15. Reviewer comment: Simplify long sentences; professional language editing is needed.

Authors response: We simplified several long sentences (visible with track changes) and polished language throughout (all visible with track changes).

16.Reviewer comment: A schematic figure would indeed strengthen the manuscript by visually summarizing the natural history of disease and linking it to your predictors.

Authors response: Thank you so much one more time. You can find the figure in the Introduction part.

17. Reviewer comment: Refresh older references (>10 years) unless seminal.

Authors response: We thank the reviewer for this valuable suggestion. We carefully reviewed the reference list and replaced the four older citations (Whitcomb 2010; Yadav & Lowenfels 2013; Lévy et al. 2014; Yadav et al. 2009) with more recent and relevant sources (Whitcomb 2020; Edmiston et al. 2024; Szentesi et al. 2022; Yadav et al. 2019).

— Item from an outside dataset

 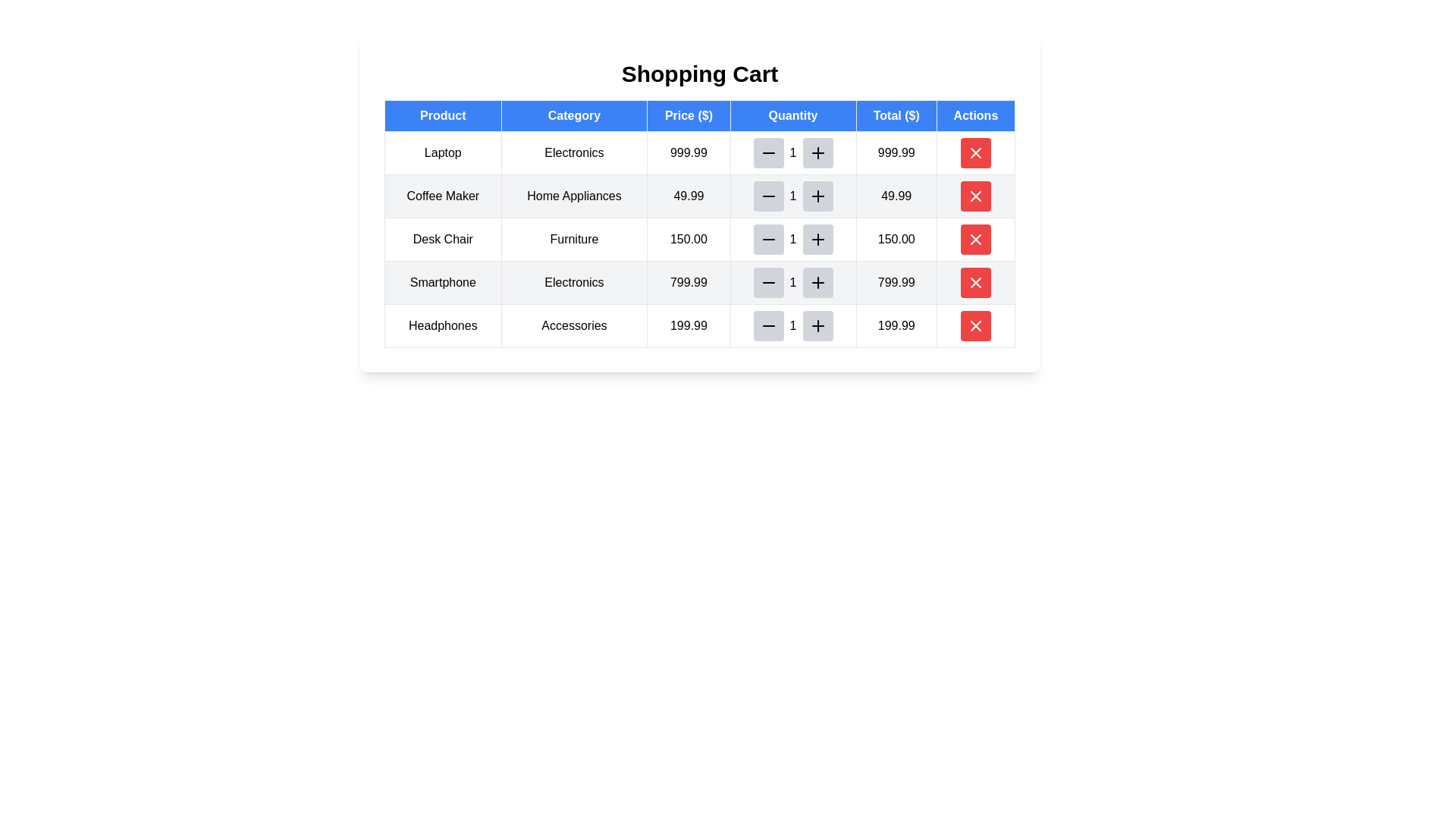 I want to click on the small black minus sign icon within the light-gray rounded button located to the left of the quantity input field for the 'Coffee Maker' item in the shopping cart table, which is the second row from the top, so click(x=768, y=195).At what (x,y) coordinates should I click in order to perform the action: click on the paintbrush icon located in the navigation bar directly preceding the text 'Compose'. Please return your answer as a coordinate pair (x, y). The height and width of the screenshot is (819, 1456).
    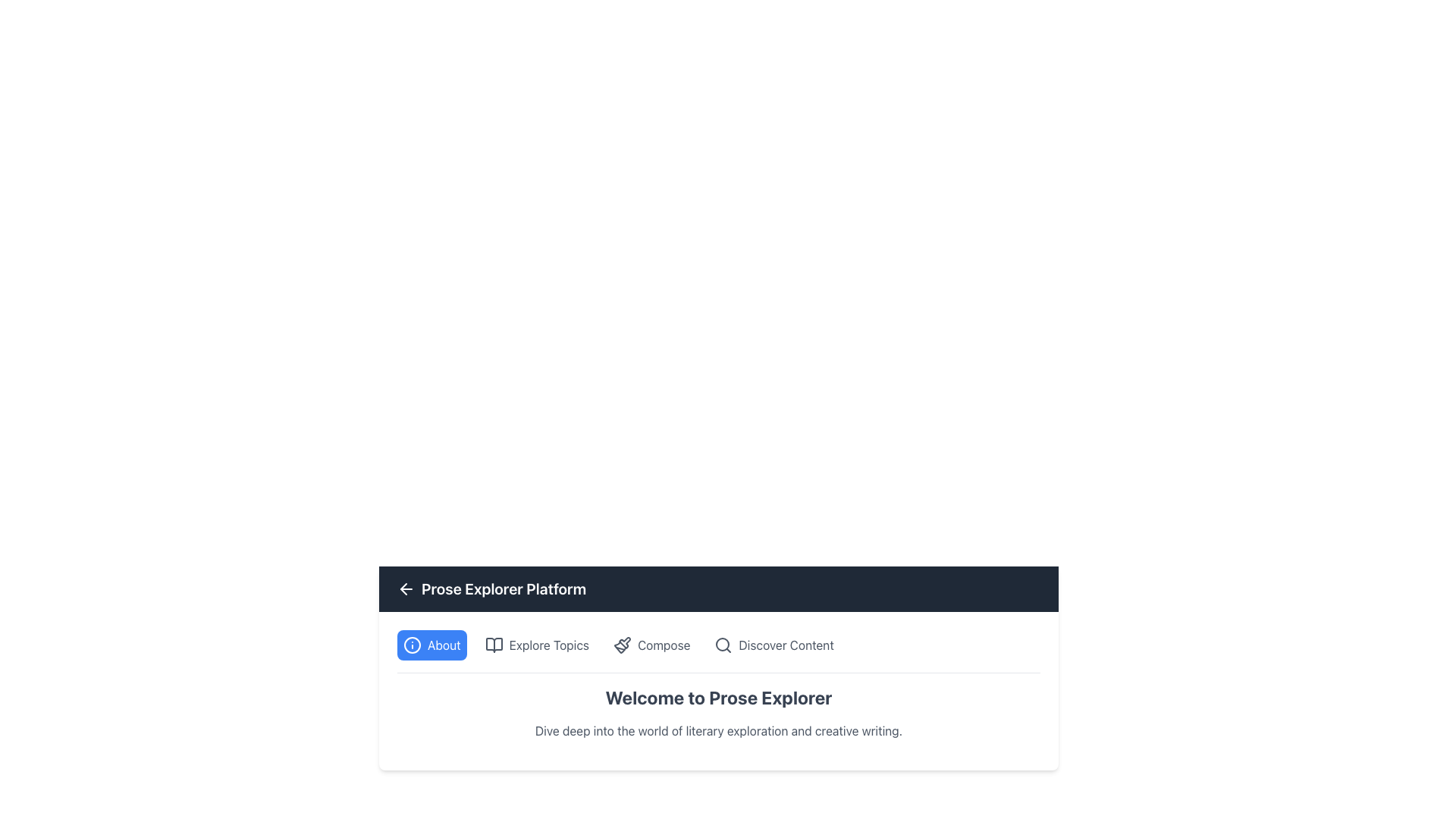
    Looking at the image, I should click on (622, 645).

Author Response File: Author Response.pdf

Round 2

Reviewer 1 Report

Comments and Suggestions for Authors

The author has responded seriously to the comments. Regarding Table's point, the statistical analysis was re-examined and is now satisfactory.

As indicated in the limitations and knowledge gaps section of the main text, the small number of cases does not provide sufficient evidence. However, the focus on ECP holds promise for improving end-stage CP in the future. We anticipate a large-scale prospective study.

Reviewer 2 Report

Comments and Suggestions for Authors

The authors have addressed all of my comments.